The main purpose of plugins is just to avoid merge conflicts

Really the main purpose of plugins is to allow proprietary implementations to override existing behavior while avoiding merge conflicts. With this interface design, the implementations could all be in their own file in order to avoid merge conflicts still. However, they wouldn't also have to be responsible for everything else I mention in the blueprint, just primarily the read/write integration with their chosen backend.

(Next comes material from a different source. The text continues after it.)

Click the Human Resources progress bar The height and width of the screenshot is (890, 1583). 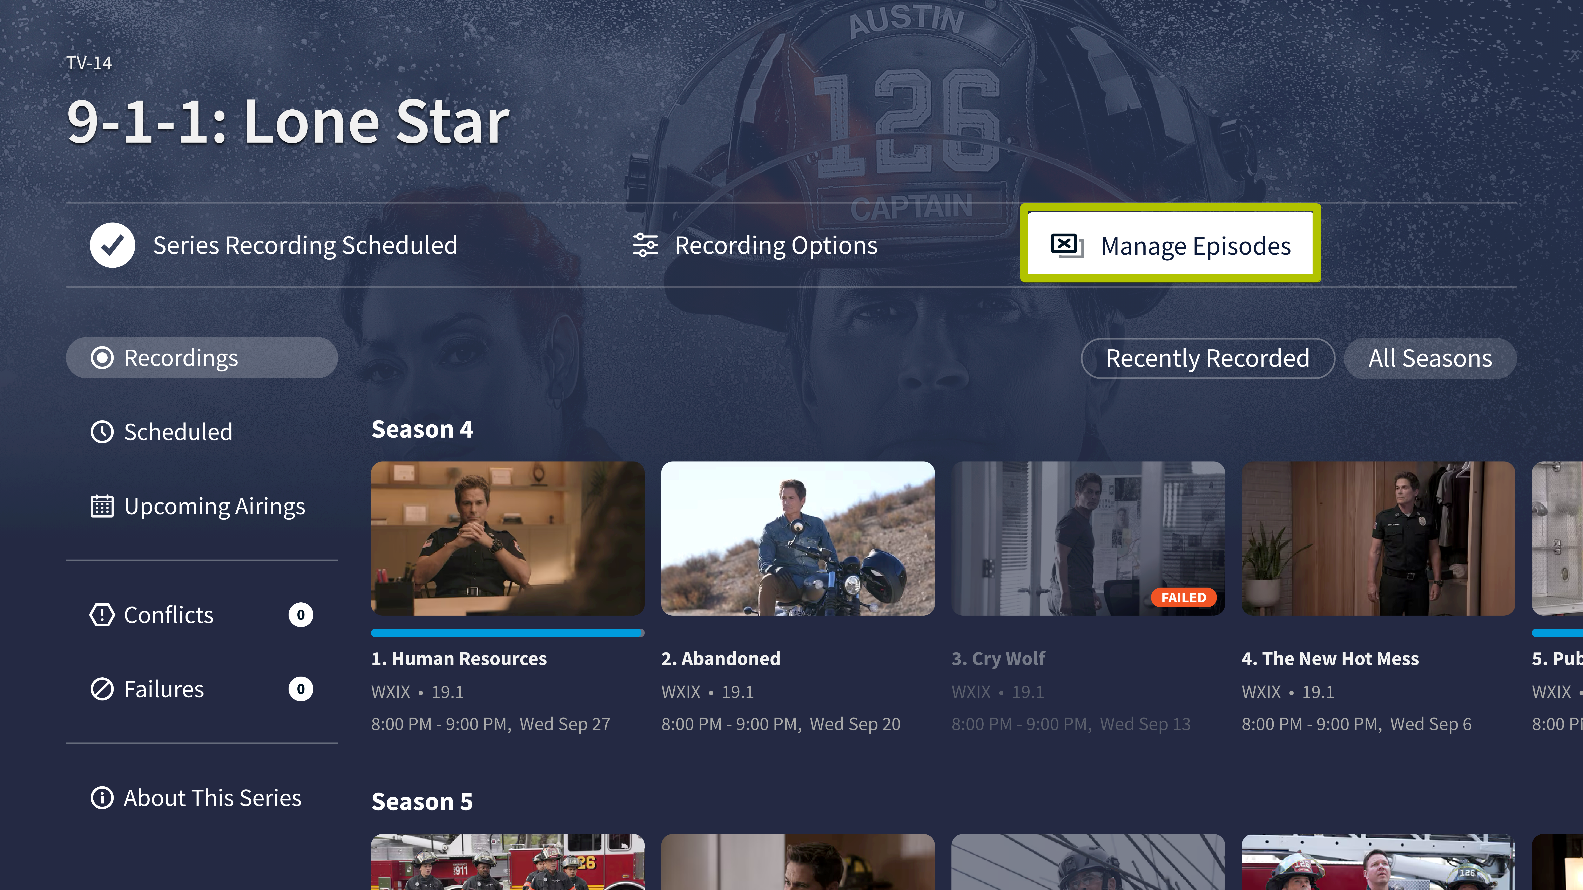[x=508, y=633]
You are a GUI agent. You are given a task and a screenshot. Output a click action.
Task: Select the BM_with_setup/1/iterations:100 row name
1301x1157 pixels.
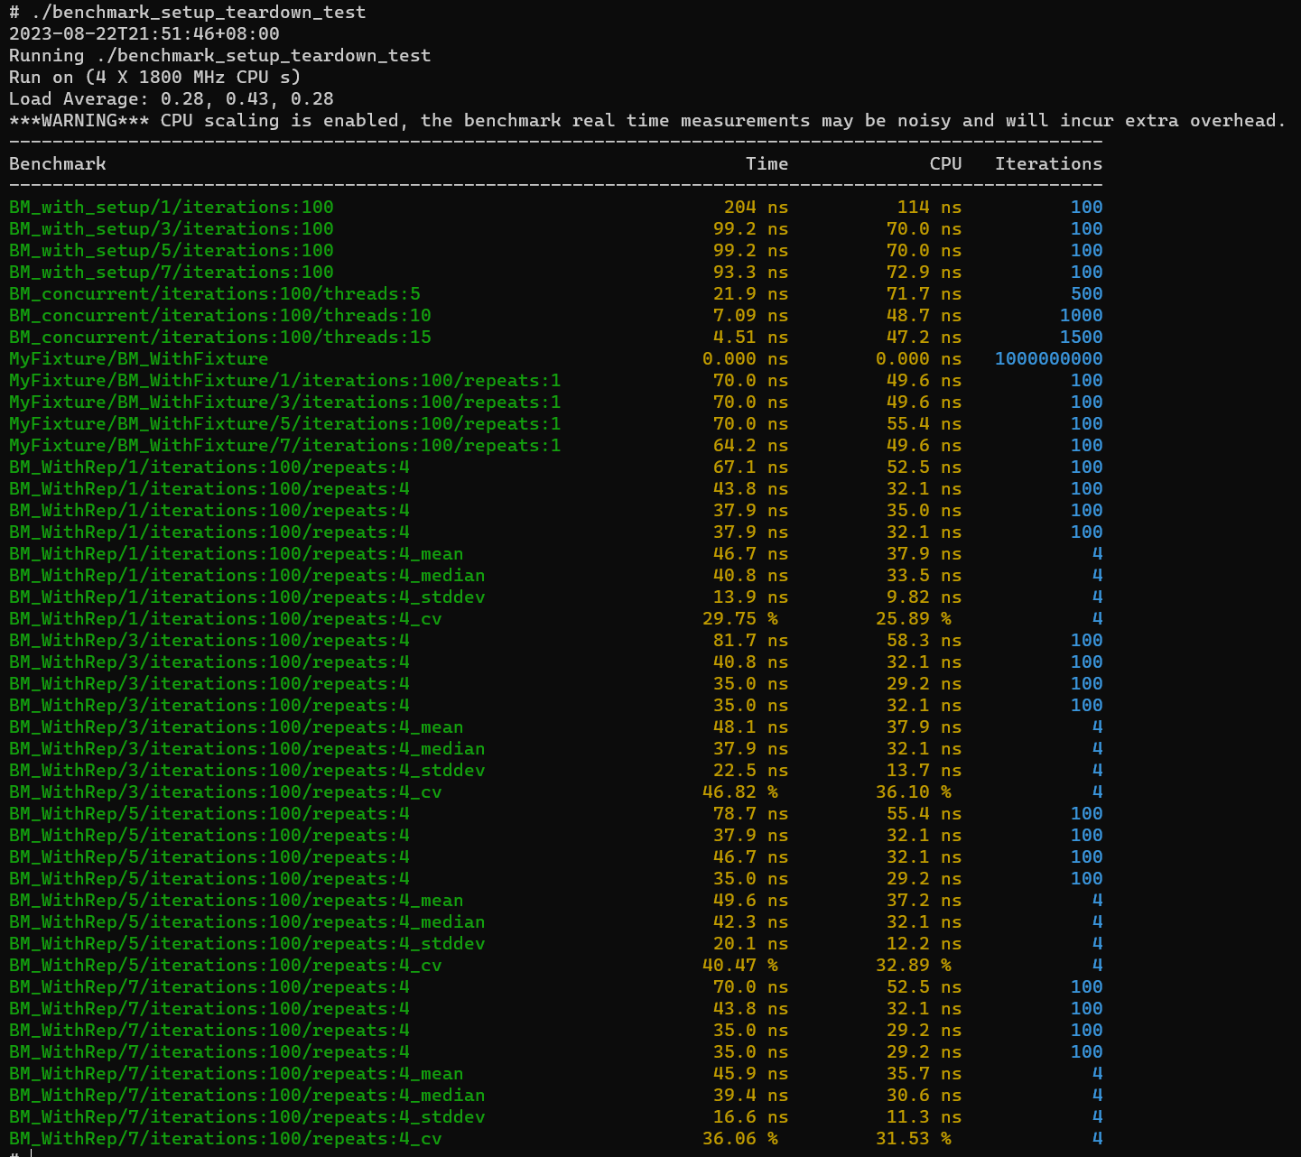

So while it's not a "TO API plugin" per se, it's still a "pluggable" interface. We could call it a "Traffic Vault plugin" interface if you want, but it won't be a "Traffic Ops API plugin."

@rob05c
Copy link
Member

rob05c commented Mar 18, 2021

So while it's not a "TO API plugin" per se, it's still a "pluggable" interface. We could call it a "Traffic Vault plugin" interface if you want, but it won't be a "Traffic Ops API plugin."

the implementations could all be in their own file in order to avoid merge conflicts

Ah, ok. Sure, I have no attachment to the current plugin/plugins.go file. If this is given a different package or system, it seems like it'll end up duplicating a lot of the code. But, as long as it's possible for users to safely extend, it doesn't matter nearly so much what it looks like.

it would not be a TO API plugin, as in it wouldn't totally override 22 different routes

I'm not sure I understand. With the existing system, all hooks are optional. If this were added as a hook, e.g.

type Funcs struct {
	load      LoadFunc
	onStartup StartupFunc
	onRequest OnRequestFunc
	getSecureDB GetSecureDBFunc
}

Plugins would look like

type SQLiteSecureDB struct {} // implements ISecureDB
func init() {
	AddPlugin(10000, Funcs{getSecureDB: sqliteSecureDB}, "SecureDB SQLite backend", "0.1")
}
func sqliteSecureDB(d StartupData) ISecureDB {
	return SQLiteSecureDB{}

They wouldn't have to implement onRequest or any other hooks. There's no reason for a "SecureDB" plugin to have to be responsible for overriding routes, unless it wanted to.

@alficles
Copy link
Contributor

I mostly like the interface change here. One use case I think we'll see a few folks want is segregated systems by kind. That is, they may not want to use the same secrets storage for SSL keys and URI Signing keys. In fact, they may want to split up SSL keys into multiple backends by category as well. I think a plugin system would allow folks to meet really specific goals like that without undue effort. I think the proposal here is most of a plugin system itself, though. It kinda depends exactly how you implement it.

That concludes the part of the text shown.